Más que una simple sesión de fotos, la aparición de Mitchell en Joni 75 -un momento problemático, en el mejor sentido- reflejó todo el esfuerzo. Como mosca en la pared en los ensayos de Joni 75, observé a las estrellas que participaron superar sus propios escalofríos al enfrentarse a canciones que les exigían desplegar sus mejores recursos. Había viejos amigos y colaboradores, como Graham Nash, Chaka Khan, Kris Kristofferson y James Taylor, y protegidos más recientes, desde Seal hasta Diana Krall. Se trata de personas que han grabado con Mitchell, que han estado en su casa o que incluso han vivido con ella. Han ganado premios por versionar sus canciones y las han cantado cada noche en sus propias giras. También había algunos actos menos relacionados con ella que, sin embargo, habían sido cuidadosamente elegidos. Uno de los momentos más destacados del programa fue la colaboración entre la mejor banda del este de Los Ángeles, Los Lobos, y los jóvenes líderes de la música latina, La Marisoul, César Castro y Xochi Flores, en la obra maestra de percusión de Mitchell, «Dreamland». La grabación original contaba con un círculo de percusión que incluía a los grandes de la percusión Airto Moreira, de Brasil, y Manolo Badrena, de Puerto Rico. Khan, que cantó en el «Dreamland» original, añadió líneas vocales de jazz latinizadas. Al llevar esa canción a la frontera entre California y México, este conjunto la renovó para un nuevo siglo -y la conectó con un tipo diferente de problema, uno que la música busca superar, al menos simbólicamente, con alegría.

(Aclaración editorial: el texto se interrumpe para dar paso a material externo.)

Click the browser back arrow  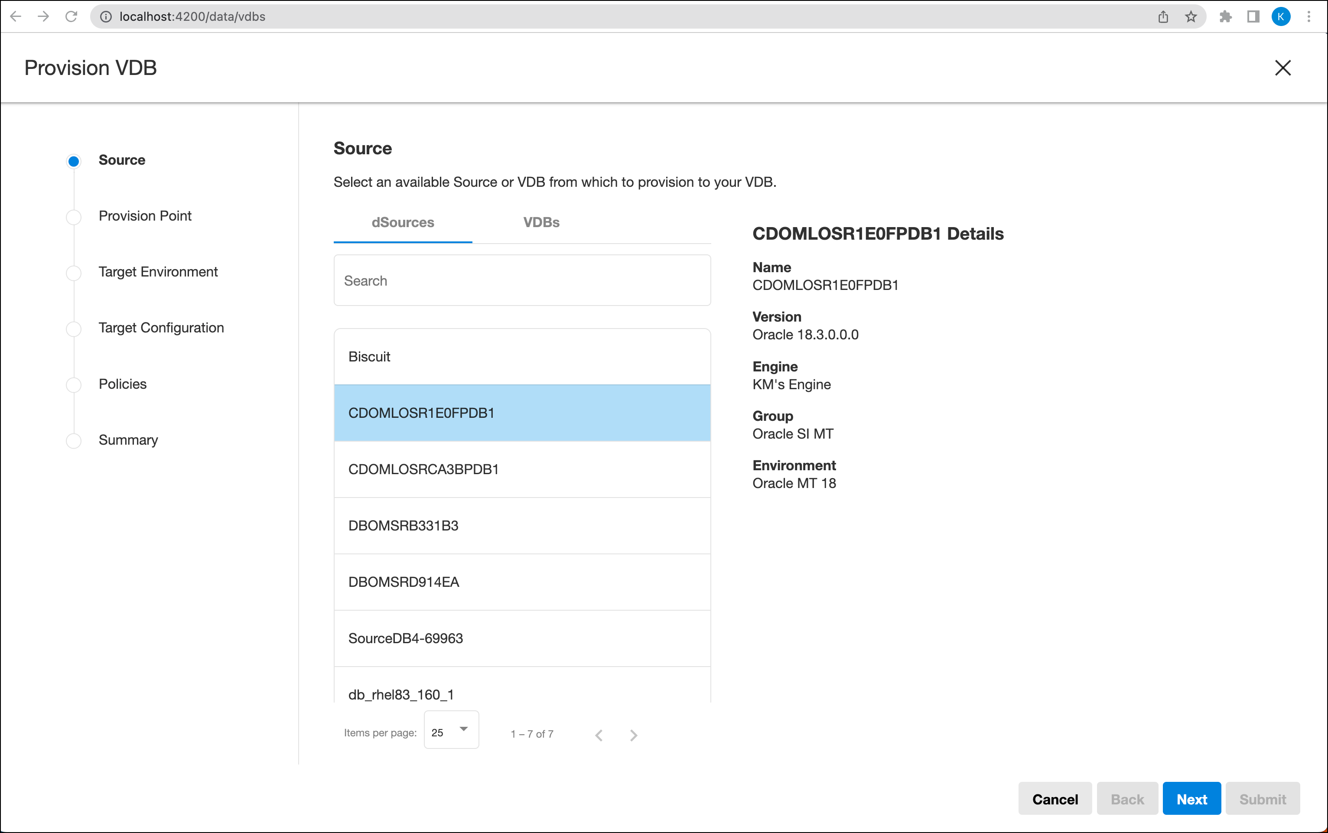tap(16, 17)
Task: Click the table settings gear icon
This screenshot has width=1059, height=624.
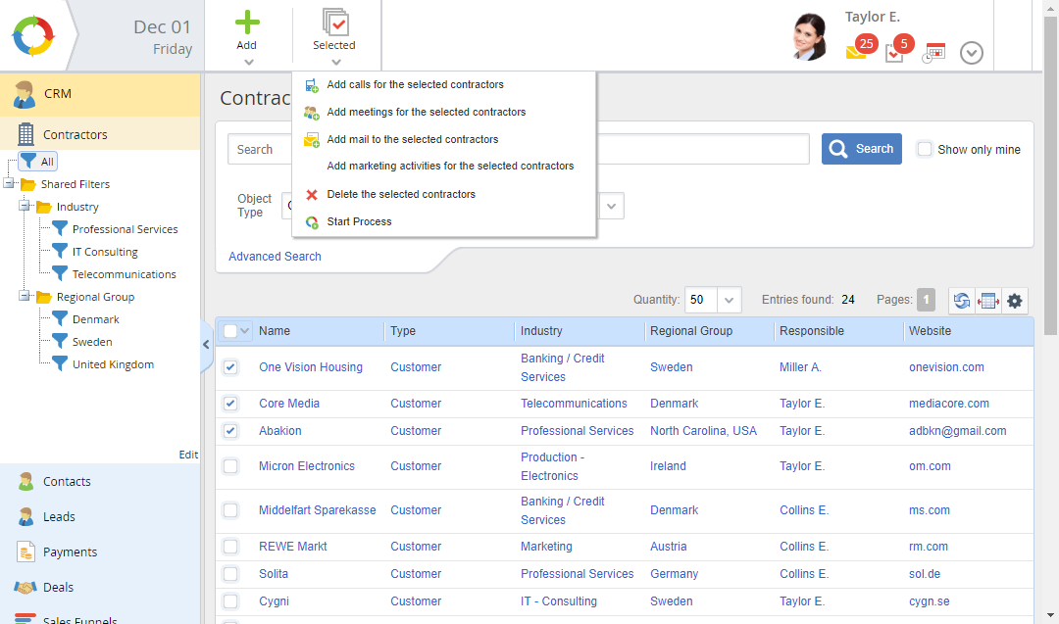Action: click(1015, 301)
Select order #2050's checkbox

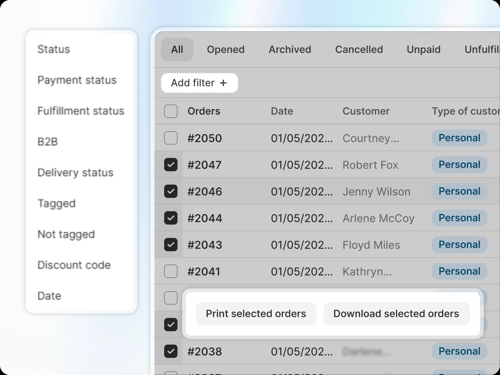[171, 138]
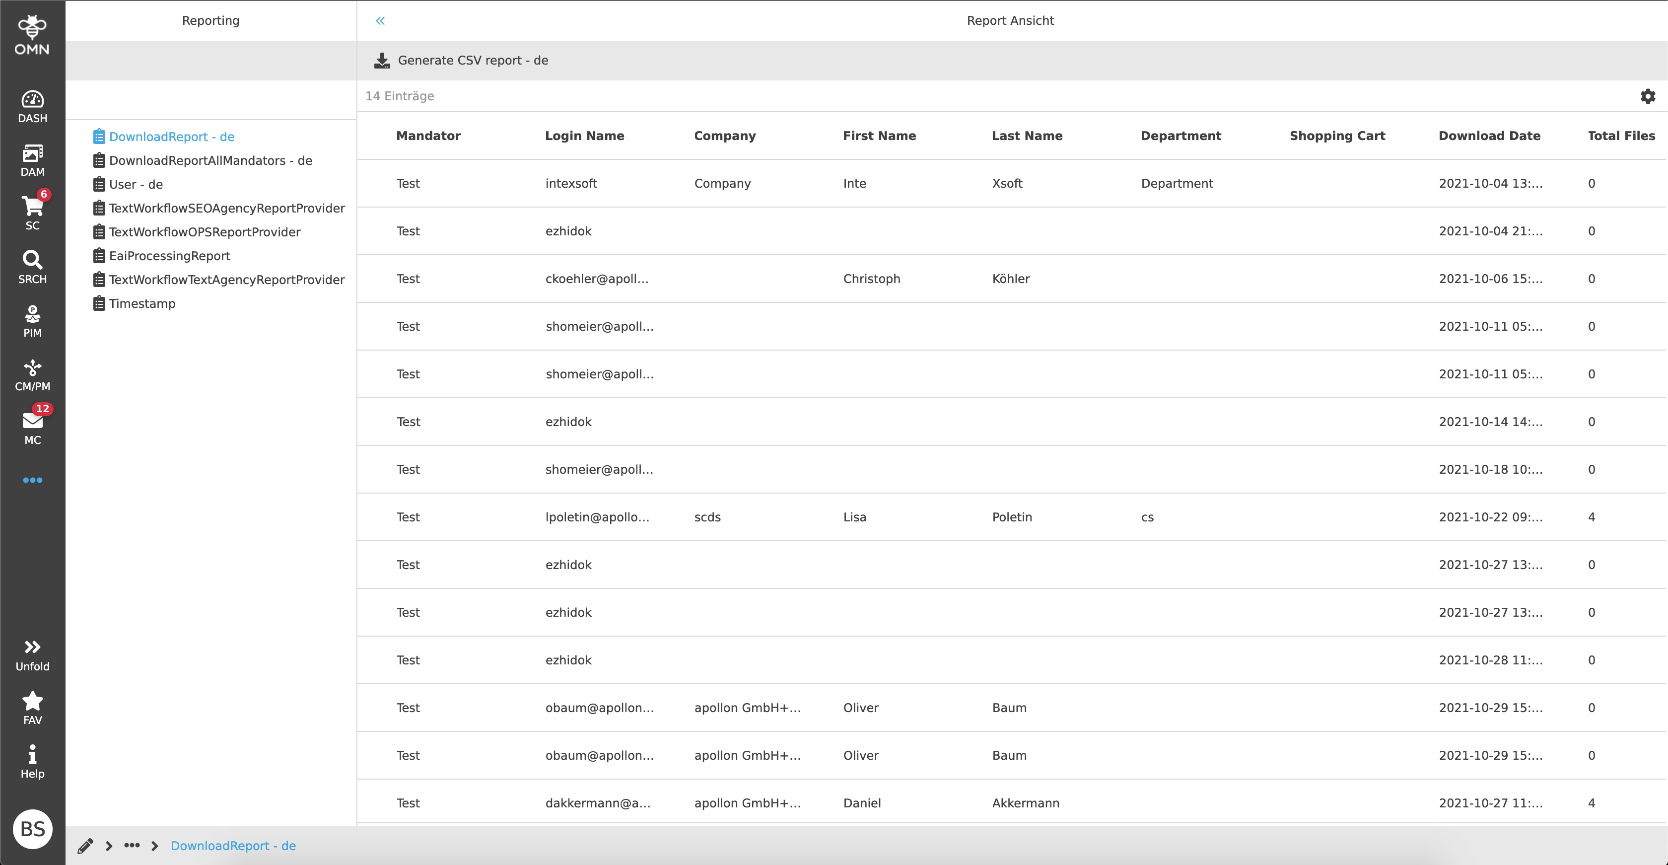Unfold the sidebar navigation
Image resolution: width=1668 pixels, height=865 pixels.
pos(32,655)
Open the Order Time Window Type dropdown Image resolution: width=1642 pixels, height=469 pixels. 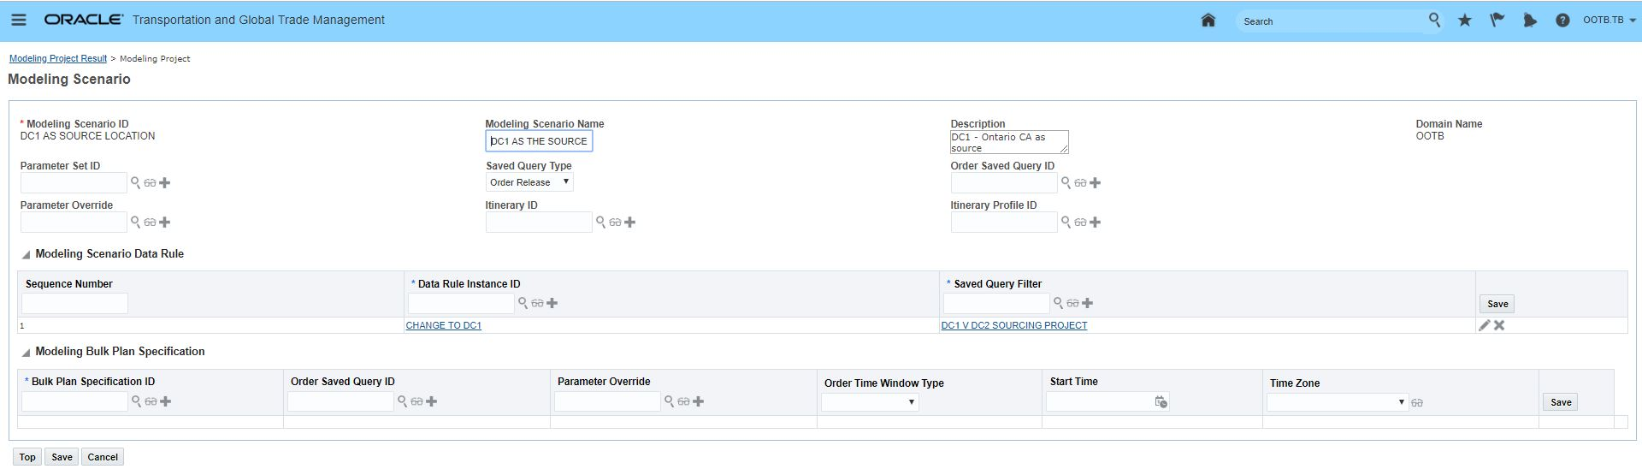tap(870, 402)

Observé cómo otros miembros del reparto deconstruían los clásicos y los volvían a coser con el hilo que habían sacado del propio armario de Mitchell. Taylor, por ejemplo, encontró una forma de hacer «Woodstock» que honraba tanto la propulsión de la exitosa versión de Crosby, Stills, Nash & Young como la delicadeza de la propia grabación de Mitchell. Krall, para quien la música de Mitchell fue un puente entre el jazz directo y la música más ecléctica que la hizo famosa, interpretó el lector cercano en «Amelia» y «For the Roses», sus interacciones con el bajista Christopher Thomas sugieren conversaciones espinosas que ha tenido con ella misma sobre estas canciones durante años. Artistas como Krall han reflexionado mucho sobre cómo la obra de Mitchell no es exactamente igual a la suya, y cómo podrían asumir el reto que ella plantea sin perderse en la imitación. La música de Mitchell es un problema que tienen que resolver, no sólo por esas afinaciones complicadas y sus versos repletos de sílabas en cascada. La mayoría de las canciones, incluso las grandes, acaban aterrizando en un lugar: Pueden coquetear con la irresolución, pero al final un acorde mayor o un cliché limpiamente girado lo resuelve todo. Las canciones de Mitchell no. Como escribió en «A Strange Boy», que Seal interpretó con férrea convicción, la música de Mitchell teje un curso de gracia y estragos, como la vida misma. Permanecer en ella exige claridad.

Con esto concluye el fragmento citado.